Parce qu’elle ne sert à rien… alors qu’elle donne un sens à tout! Notre monde, qui a édifié les valeurs tangibles et concrètes comme un absolu, n’en comprend pas toujours la nécessité. La tyrannie du visible nous a rendus aveugles, dit Bobin. Comme ce monde s’écroule, on peut espérer que la culture a tout l’avenir devant elle!

A qui la faute? Aux parents? Aux politiques? A l’école? A Internet?

D’abord, à nous, en restaurant notre sens de la responsabilité individuelle. Le confort ne fait pas grandir, et souvent nos combats les plus acharnés visent à préserver ce confort. La culture, c’est ce qui nous tire de ce confort en nous rappelant le sens et les enjeux de l’existence. La culture, c’est aussi tout ce qui relie les gens entre eux. Ce qui permet de sortir de nos replis individualistes. Et nous redonner le goût de vivre ensemble. Et puis, l’école a un rôle important; le goût de la culture, l’éveil à la beauté, le besoin de sens est d’abord une question d’éducation. C’est là que l’on doit mettre le « paquet »… pour que la culture ne devienne pas élitiste. Ce qu’elle est encore trop. Afin qu’un jour, les oeuvres les plus belles soient enfin lues, vues ou entendues par le plus grand nombre.
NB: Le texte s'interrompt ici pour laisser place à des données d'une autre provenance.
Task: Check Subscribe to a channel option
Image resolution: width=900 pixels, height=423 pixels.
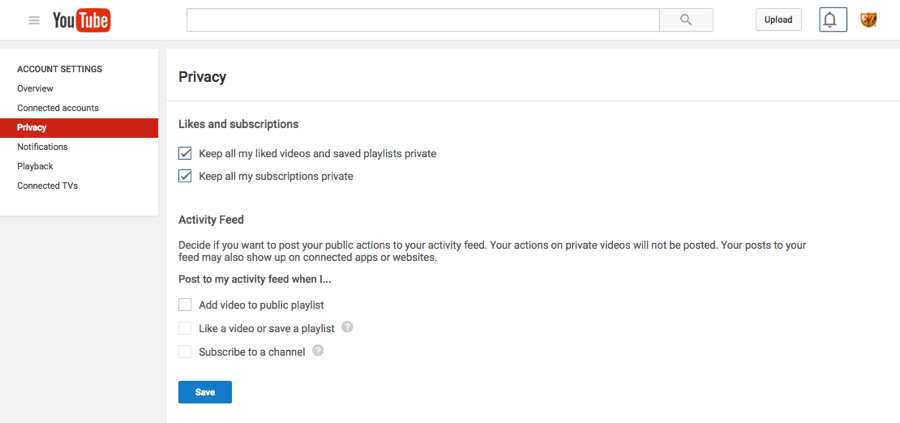Action: pos(185,352)
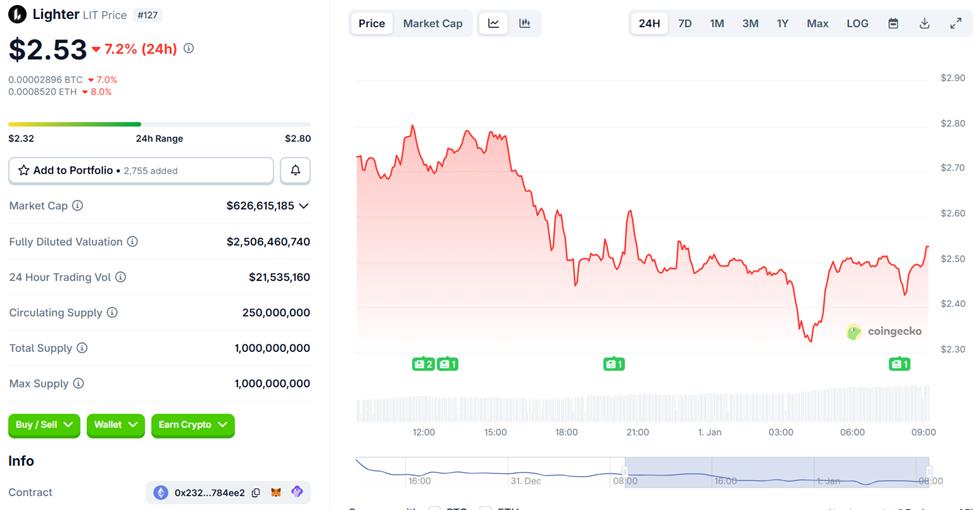This screenshot has height=510, width=975.
Task: Click the right handle of range navigator
Action: pos(930,472)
Et que l’expression et ses arts soient rendus à ceux qui ont le plus à dire et enseigner.

C’était mieux avant?

Avant je prenais le bus pour aller louer un CD ou deux par semaine à la Médiathèque de Namur… Sur le chemin du retour, je lisais et relisais la jaquette, pressé d’entendre… Aujourd’hui, le cul sur ma chaise, en un clic, j’ai accès à la plus grande discothèque du monde… Est-ce que ça me rend plus heureux? Je n’en suis pas sûr… Là, je sens déjà que je vais être taxé de passéiste ou de ringard…

Quels arguments utiliseriez-vous pour convaincre les réticents que la culture doit être une priorité?

Dans ces temps délicats et difficiles, c’est peut-être elle qui nous protège le mieux contre l’insignifiance du monde.

Comment redonner le goût de la culture?

En la pratiquant. Vaut mieux avoir chez soi une clarinette qu’un abonnement à Spotify…

Les révolutions technologiques ont de tout temps bouleversé les pratiques culturelles. N’est-ce pas un combat d’arrière-garde que de s’accrocher à une vision « classique », immuable de la culture?

Qu’importe le contenant, pourvu qu’il y ait l’ivresse…

L’écran domestique est-il l’avenir du cinéma?

Le mieux reste la toile… si possible regardée sous les étoiles! En Belgique, c’est compliqué!